As strains of tango music float over the dance floor, skirts swish, feet shuffle and couples get ready to step off. The practice session for beginners at the Argentine Tango Lovers of Long Island club is about to start.
Instructor Ana Padron stands in the middle of the dance space watching as the partners glide around her, stepping forward to adjust a dancer’s shoulder here and move a hand to the correct angle there.
Every Tuesday at Mirelle’s restaurant in Westbury the group offers lessons and a practice dance for beginner and intermediate-level enthusiasts. Every Friday there’s a practice session with a complimentary lesson for newbies in Levittown. Once a month they hold a milonga, a social dance and dinner at Mirelle’s.
Fans of this style of the dance — more improvisational and less stylized than ballroom or American tango — can indulge their passion without traveling to the city.
Dr. Engracio and Lilia Cortes of Roslyn have been attending dances and lessons for about a year, revisiting the tango after dancing it years ago. “Here there’s a lot of leg movement, and it’s very passionate and such a warm embrace,” said Engracio Cortes, a private practice oncologist. He likes its gracefulness and subtleties, he said. “There’s not this leaping about like on Broadway and in show dancing.”
When the couple, who are in their 70s, vacationed in Argentina, they visited tango salons to observe. It fueled their love for dance, said Lilia Cortes, who recently retired as office administrator at her husband’s practice. “They were dancing it so beautifully.”
Mary Wilmarth, 55, of Lindenhurst, has been attending dances and lessons since May. She appreciates the group’s patience as she learns the steps and movements, which are different from her early lessons in ballet, tap and jazz. “It’s beautiful to watch, with the long lines and long, draping materials, and the music is wonderful,” said Wilmarth, a secretary at Stony Brook University. Learning to dance close with a stranger is becoming more comfortable for her, and she likes the exercise and social aspects of dancing. “It’s a big escape after work, too, with such a different atmosphere.”

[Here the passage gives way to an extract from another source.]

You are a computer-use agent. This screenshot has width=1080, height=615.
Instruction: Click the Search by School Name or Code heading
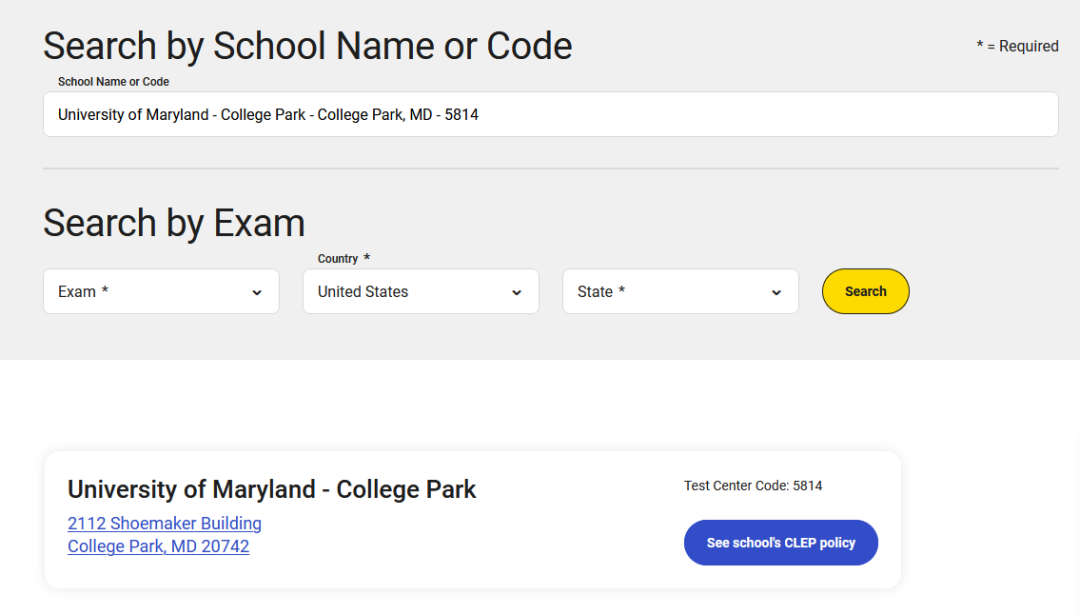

From steamy dance scenes in movies and love letters penned to the dance form in popular literature (“Hold Me Tight & Tango Me Home,” “The Little Paris Bookshop: A Novel”), the tango occupies a special place in popular culture. Many draw their impression of the dance from movies and TV dancing shows, but those who attend Argentine tango events enjoy the more street form of the dance less influenced by ballroom dancing styles, with room for improvisation. Footwork isn’t as stylized as in ballroom tango, and the upper body embrace is closer, yet more relaxed.
Tuesday evenings start with lessons for beginners where dancers can practice basic steps and leg movements, then work on brush steps, walking and the all-important tango embrace before they sort themselves into leaders and followers.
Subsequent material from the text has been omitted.